I am doing a bible study on Respectable Sins and I was heavily convicted when I left bible study this morning. My mind was churning as I was planning out how I was going to carve out some time to sit with hubby, one on one, and apologize to him. My impatience, irritability, and anger are targeted at him 99% of the time. I have such a great love for him, as you know, I brag on what a great husband he is all the time. Yet, I say those words to you, but don’t always go home to him and make him feel like the man he is. So leaving bible study this morning I knew I had to go to him and ask for his forgiveness.
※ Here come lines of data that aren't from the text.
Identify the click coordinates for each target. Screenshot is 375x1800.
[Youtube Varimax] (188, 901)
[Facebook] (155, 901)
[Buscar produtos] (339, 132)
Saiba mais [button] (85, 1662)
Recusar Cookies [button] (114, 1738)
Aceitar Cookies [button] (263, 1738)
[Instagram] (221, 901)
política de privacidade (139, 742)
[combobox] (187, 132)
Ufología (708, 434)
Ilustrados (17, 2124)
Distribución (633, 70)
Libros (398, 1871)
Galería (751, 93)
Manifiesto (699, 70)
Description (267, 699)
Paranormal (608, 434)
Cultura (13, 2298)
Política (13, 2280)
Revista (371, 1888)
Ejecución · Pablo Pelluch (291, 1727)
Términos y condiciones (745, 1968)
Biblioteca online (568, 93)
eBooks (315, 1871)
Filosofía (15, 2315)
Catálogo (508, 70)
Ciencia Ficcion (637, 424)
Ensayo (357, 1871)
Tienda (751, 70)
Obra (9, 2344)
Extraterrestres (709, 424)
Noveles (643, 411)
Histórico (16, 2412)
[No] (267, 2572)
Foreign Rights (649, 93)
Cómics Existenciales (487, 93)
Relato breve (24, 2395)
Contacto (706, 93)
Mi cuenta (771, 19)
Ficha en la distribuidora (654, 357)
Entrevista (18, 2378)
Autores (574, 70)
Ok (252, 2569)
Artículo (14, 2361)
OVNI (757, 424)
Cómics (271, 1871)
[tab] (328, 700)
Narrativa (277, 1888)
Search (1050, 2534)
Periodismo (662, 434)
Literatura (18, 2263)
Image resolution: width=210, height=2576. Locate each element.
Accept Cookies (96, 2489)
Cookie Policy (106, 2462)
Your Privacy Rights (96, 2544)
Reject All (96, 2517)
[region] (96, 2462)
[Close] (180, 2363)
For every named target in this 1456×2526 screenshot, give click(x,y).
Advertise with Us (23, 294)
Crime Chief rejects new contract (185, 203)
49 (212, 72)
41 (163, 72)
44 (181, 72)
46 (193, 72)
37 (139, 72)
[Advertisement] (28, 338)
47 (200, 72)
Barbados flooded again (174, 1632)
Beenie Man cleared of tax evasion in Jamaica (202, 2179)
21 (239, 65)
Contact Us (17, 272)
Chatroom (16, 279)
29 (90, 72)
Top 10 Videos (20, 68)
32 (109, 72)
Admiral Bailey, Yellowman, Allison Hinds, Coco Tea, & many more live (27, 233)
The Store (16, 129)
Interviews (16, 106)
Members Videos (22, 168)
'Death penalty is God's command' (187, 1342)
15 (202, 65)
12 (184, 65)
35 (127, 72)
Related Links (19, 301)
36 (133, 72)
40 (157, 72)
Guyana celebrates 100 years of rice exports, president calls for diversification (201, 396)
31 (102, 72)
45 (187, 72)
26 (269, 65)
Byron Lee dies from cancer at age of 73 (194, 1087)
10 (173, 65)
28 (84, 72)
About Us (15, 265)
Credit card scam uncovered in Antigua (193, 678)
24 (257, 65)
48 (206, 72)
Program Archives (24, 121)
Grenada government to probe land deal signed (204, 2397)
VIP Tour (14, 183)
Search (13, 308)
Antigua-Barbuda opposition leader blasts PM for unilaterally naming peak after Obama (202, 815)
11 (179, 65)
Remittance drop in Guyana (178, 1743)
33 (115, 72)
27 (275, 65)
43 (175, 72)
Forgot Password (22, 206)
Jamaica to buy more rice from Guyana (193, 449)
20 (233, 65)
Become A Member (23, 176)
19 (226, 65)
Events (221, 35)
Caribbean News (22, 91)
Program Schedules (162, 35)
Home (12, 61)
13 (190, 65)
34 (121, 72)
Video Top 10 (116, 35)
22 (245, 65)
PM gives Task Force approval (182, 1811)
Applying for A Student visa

I get in my car, call him, and drive towards my mom’s to pick up SG. I tell him that my bible study this morning was really hard in the sense that it showed me some ugly things about myself. He stopped me and asked me if I would meet him for lunch so we could talk about it. He said we should take this chance while SG is with Nana, and have a lunch together before our busy routine gets underway due to his fall semester starting up and our usual season of not seeing each other much. I was thrilled with his invite and knew this was the opportunity God was giving me to have some alone time with him to confess and ask for forgiveness.
We meet at Olive Garden and I start talking. I told him that I am aware that as my husband, I should treat him better than any other human being, and that in my heart I want to, but that my selfishness, and pride, and SIN prevent me from doing that. I asked him to forgive me and told him that I was committed to working on this above all else. I know God is showing me this is more important than any other mentoring or card ministry I have. I send cards out to encourage others, to brighten their day, to shine God’s love on them, yet how many notes or cards do you think I have given my husband in the past year? Maybe one for his birthday.
Do you know what my husband’s response was? He said I needed to give myself some credit, he said I am much better than I used to be. HE NOTICED! How many times have I felt frustrated that he wasn’t seeing a change in me, from the person I was before I was saved, to now. How many times have I felt like he wasn’t giving me the credit I was DUE. Well guess what? God spoke to me loud and clear, God deserves the credit not me. My pride was seeking out approval and praise from my husband. When I finally humbled myself, and went to my husband with sincerity, asking for his forgiveness, THAT is when the Lord blessed me with the sweet response from my husband.
Needless to say we had a wonderful lunch, I didn’t nag once 🙂 I read him the Proverbs 31:10-12 passage and told him that was my desire, my commitment to him. He said that was a really nice verse!
Proverbs 31:10-12 – An excellent wife, who can find? For her worth is far above jewels. The heart of her husband trusts in her, And he will have no lack of gain. She does him good and not evil, all the days of her life.
My husband still doesn’t believe in God, but God is still in the center of our marriage. God is teaching me how to back off, to raise my husband up, to encourage him, to lift him up, and do him good, not evil. In doing so, God is blessing our marriage so beautifully. I am so in love with him. I no longer want to describe myself as spiritually single, because God is my portion. God provides everything I need in my husband. So there is no part of me that is “single”. That puts a cloud over my marriage that isn’t true. I am fully committed to hubby, physically, emotionally, and spiritually. He may not read devotions with me or go to church or pray with me, but when I need his support in my walk with the Lord, my husband IS there. He came to my baptism, he supports my church financially, he attends functions and wants to know my church friends. I am NOT spiritually single. I am exactly where God wants me to be.